=== Aim of the exercise ===
Beginning with the line containing "Given: Click the check-out calendar icon", transcribe every line exactly down to the last one in the records below, and drop the pictures.

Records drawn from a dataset
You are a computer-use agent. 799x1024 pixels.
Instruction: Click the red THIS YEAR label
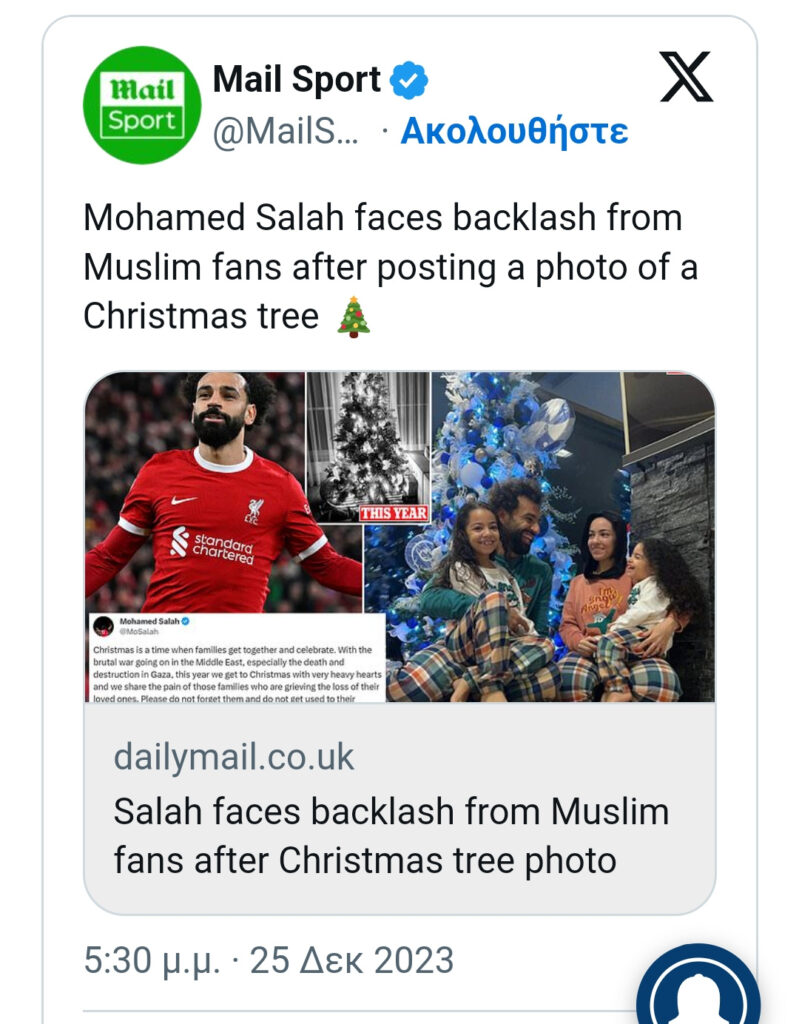(393, 513)
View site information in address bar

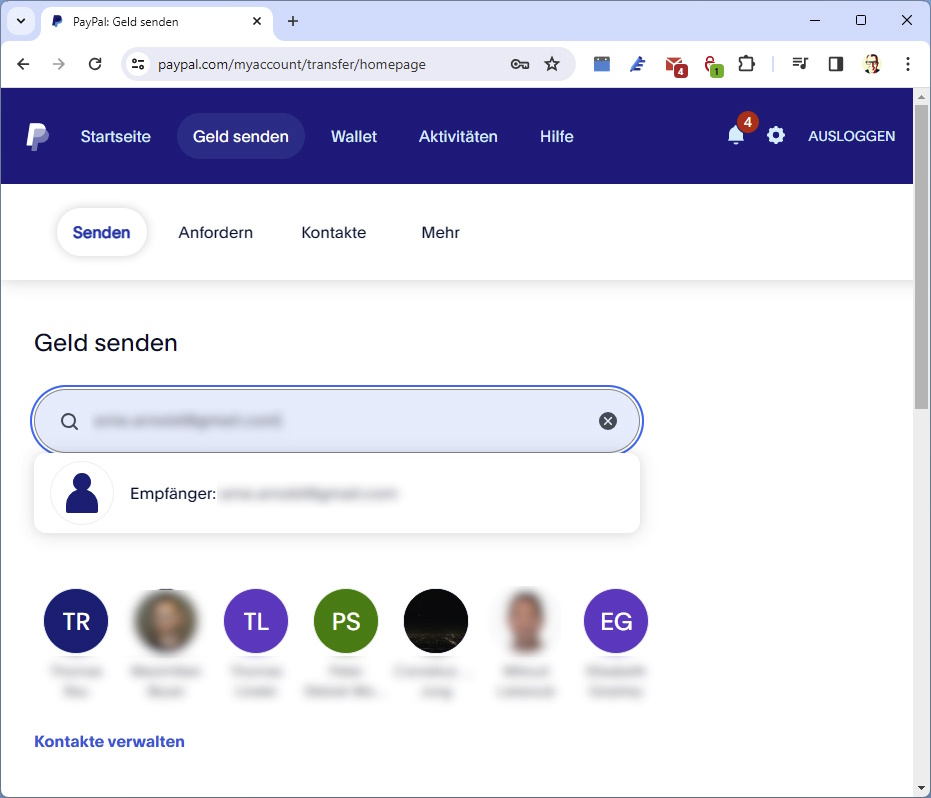[139, 64]
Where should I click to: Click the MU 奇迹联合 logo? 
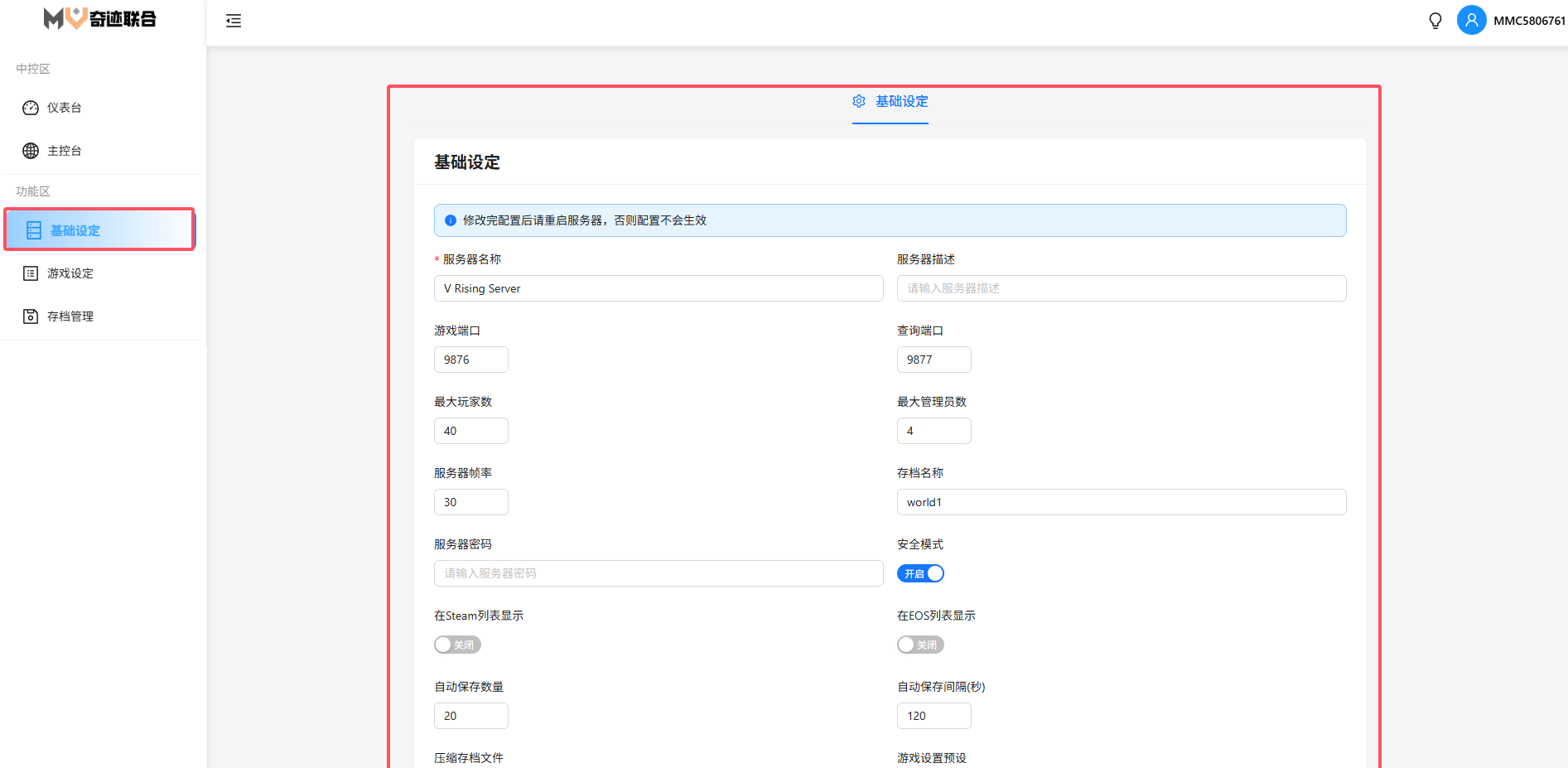pyautogui.click(x=99, y=18)
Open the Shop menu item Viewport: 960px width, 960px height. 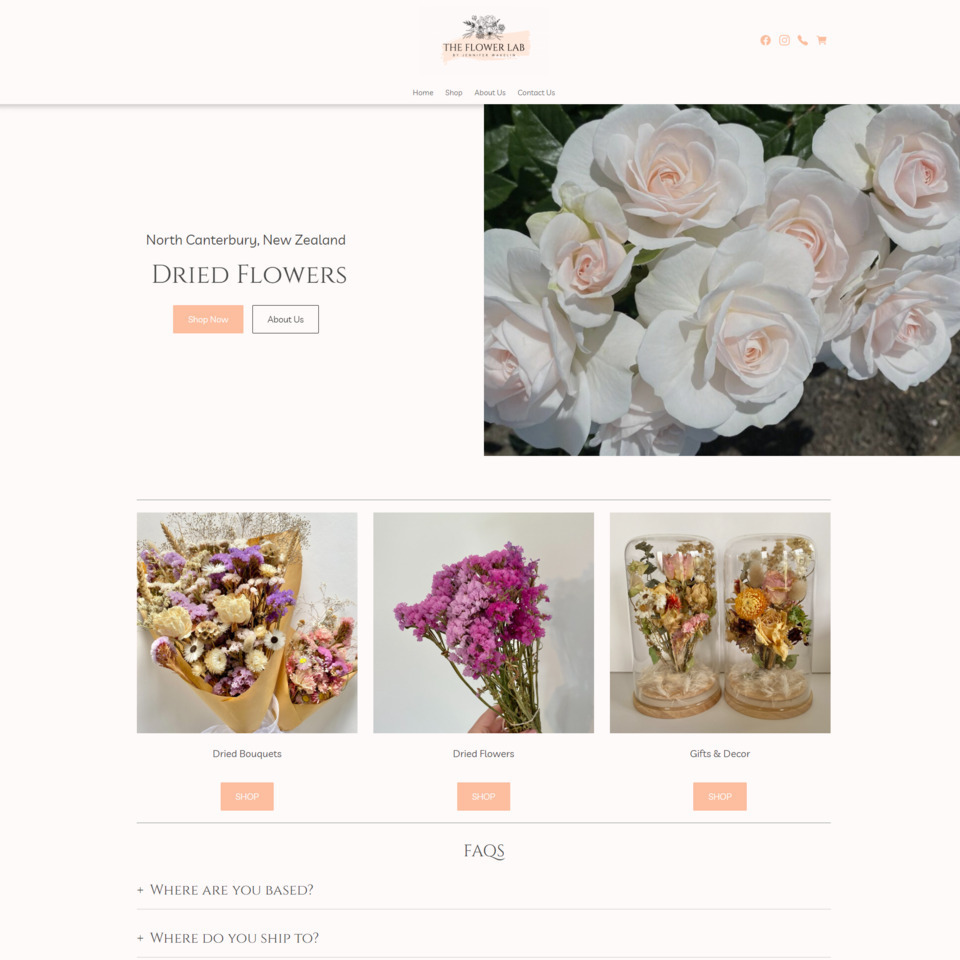click(x=454, y=92)
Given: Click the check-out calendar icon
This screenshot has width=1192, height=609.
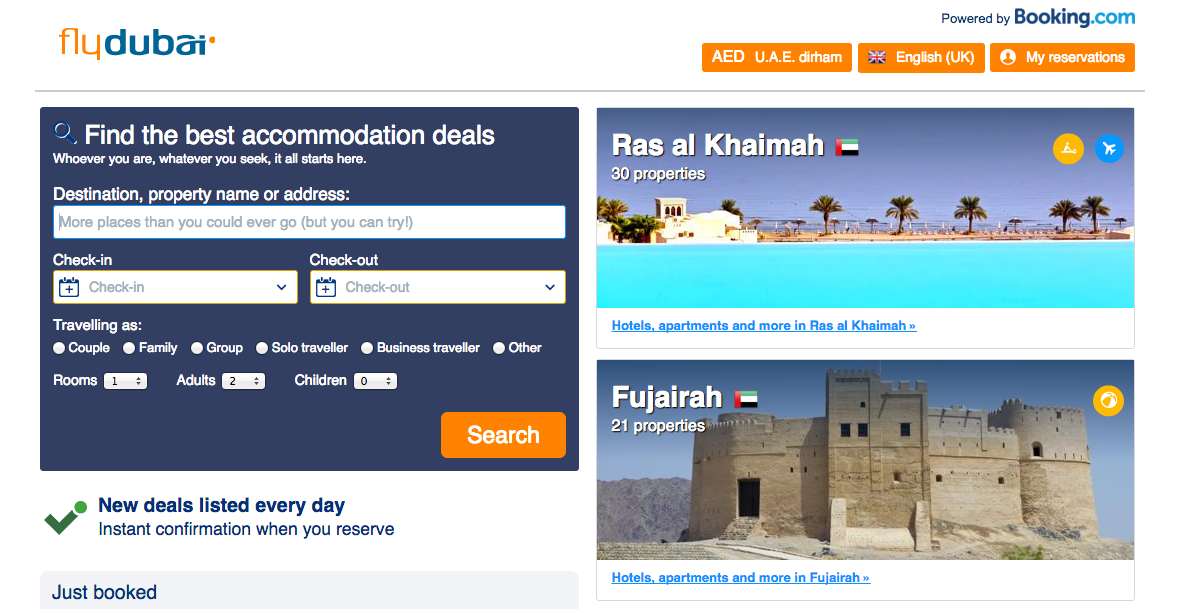Looking at the screenshot, I should [x=326, y=288].
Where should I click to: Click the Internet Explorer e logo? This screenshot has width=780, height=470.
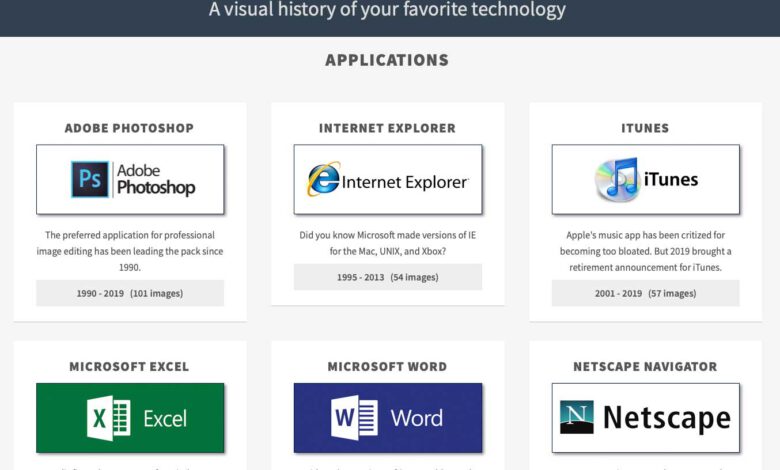(x=323, y=179)
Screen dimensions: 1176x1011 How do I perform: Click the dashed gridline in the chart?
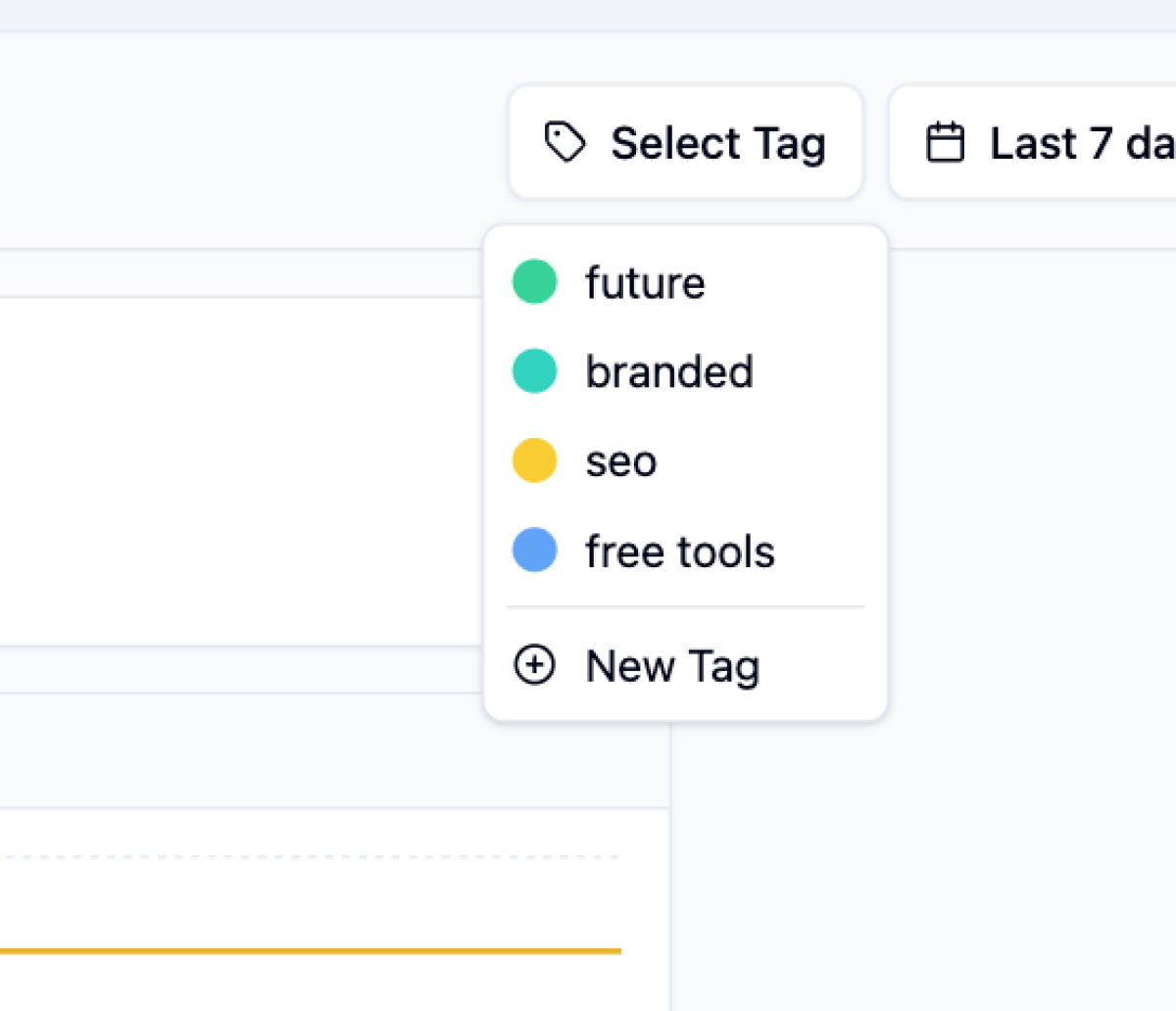point(294,857)
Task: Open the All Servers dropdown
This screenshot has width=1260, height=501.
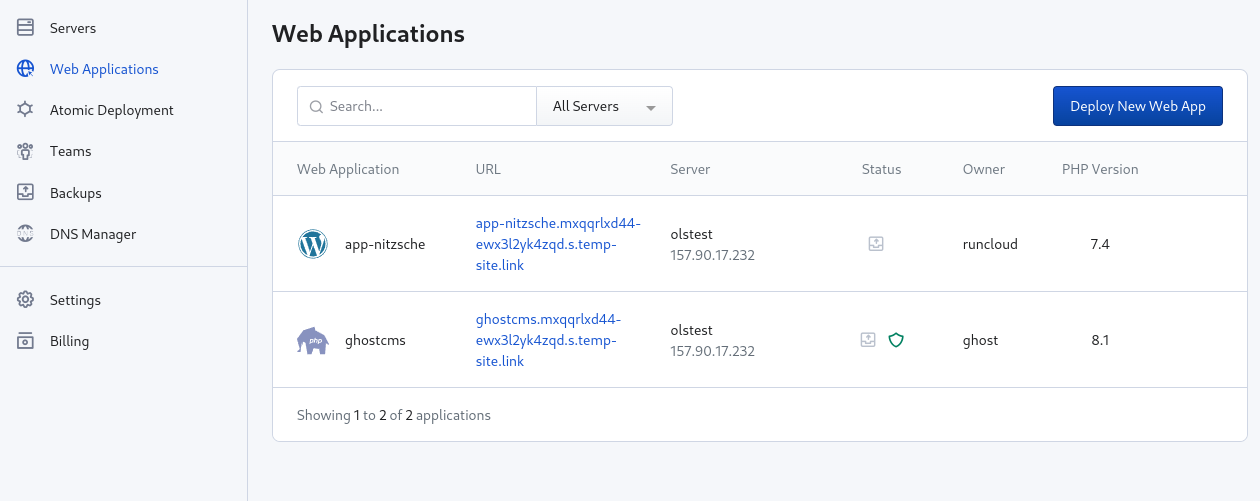Action: click(604, 106)
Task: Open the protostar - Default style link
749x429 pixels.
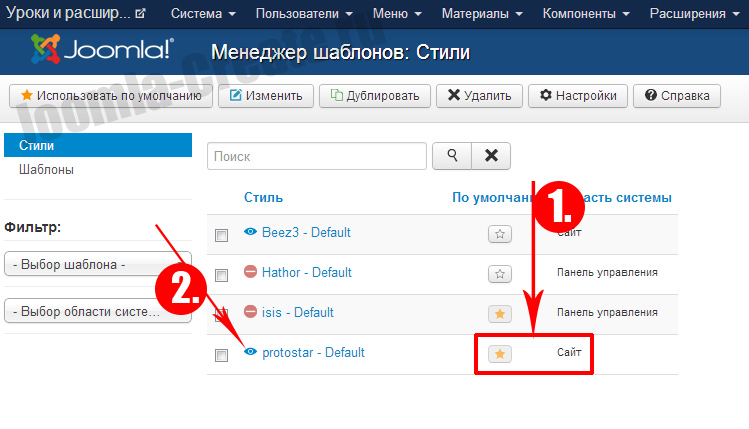Action: pos(312,352)
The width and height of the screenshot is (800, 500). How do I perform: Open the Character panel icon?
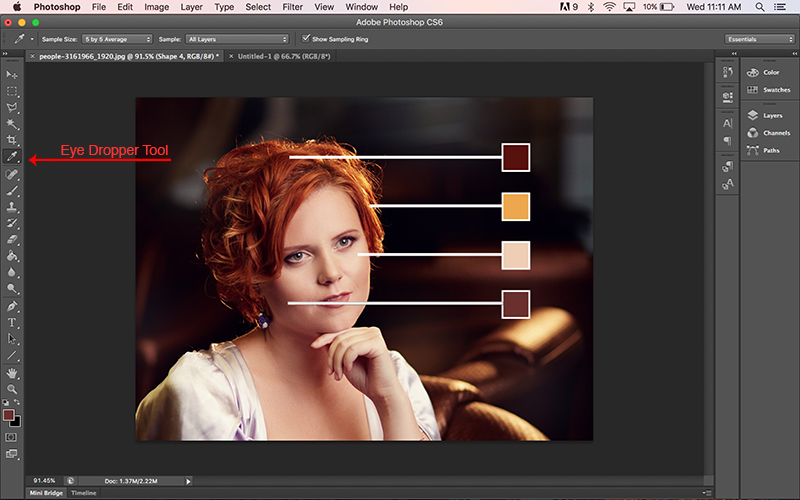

=== Solved exercise ===
Given: Click the check-out calendar icon
This screenshot has width=1192, height=609.
Looking at the screenshot, I should [x=326, y=288].
Where should I click to: Click the Internet Explorer e logo? This screenshot has width=780, height=470.
(x=323, y=179)
Screen dimensions: 1176x1011 How do I perform: Click the dashed gridline in the chart?
point(294,857)
Task: Open the All Servers dropdown
This screenshot has width=1260, height=501.
Action: click(604, 106)
Task: Open the protostar - Default style link
749x429 pixels.
Action: pos(312,352)
The width and height of the screenshot is (800, 500). How do I perform: Open the Character panel icon?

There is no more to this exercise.